-- Source data --
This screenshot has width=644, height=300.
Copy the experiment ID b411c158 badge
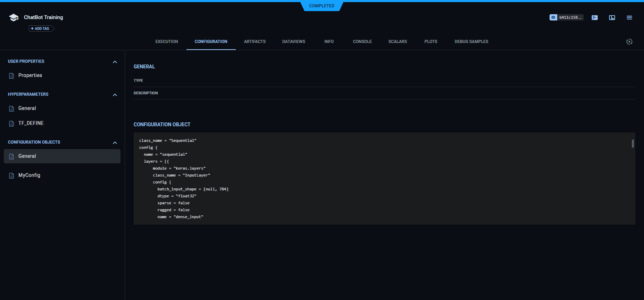point(566,17)
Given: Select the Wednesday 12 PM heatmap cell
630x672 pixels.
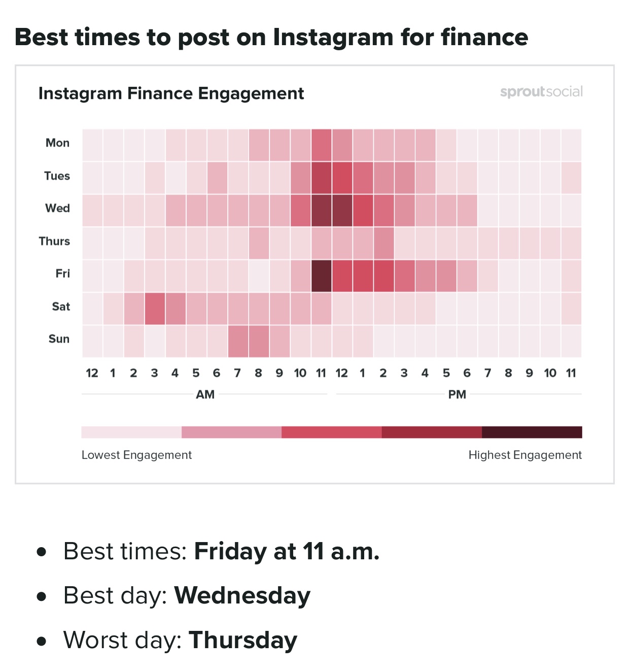Looking at the screenshot, I should point(342,210).
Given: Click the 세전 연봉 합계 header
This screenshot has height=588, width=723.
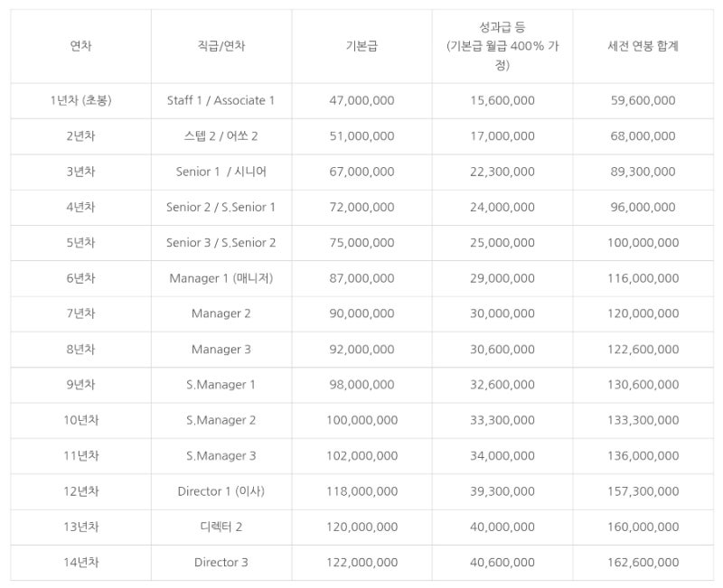Looking at the screenshot, I should click(643, 46).
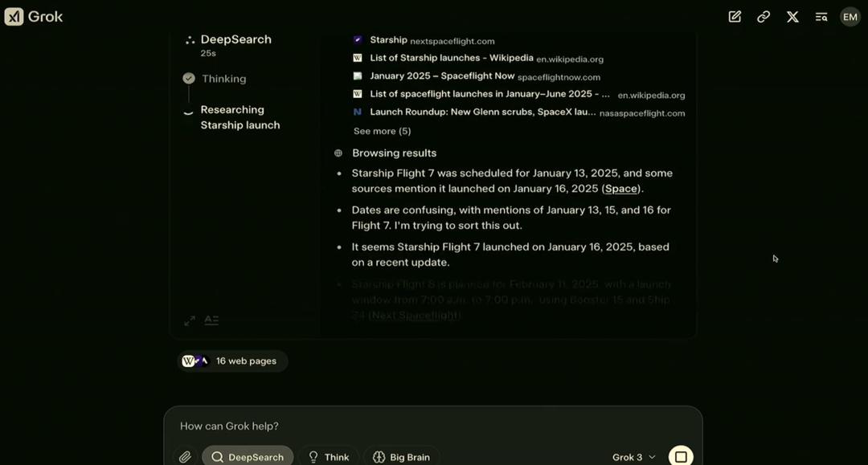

-- Problem statement --
Word for word, write out the full listing, leaving the pictures aside.

-- Your response --
This screenshot has width=644, height=300.
Copy the experiment ID b411c158 badge
point(566,17)
Given: Select the Wednesday 12 PM heatmap cell
630x672 pixels.
Looking at the screenshot, I should point(342,210).
Given: Click the 세전 연봉 합계 header
This screenshot has height=588, width=723.
Looking at the screenshot, I should click(643, 46).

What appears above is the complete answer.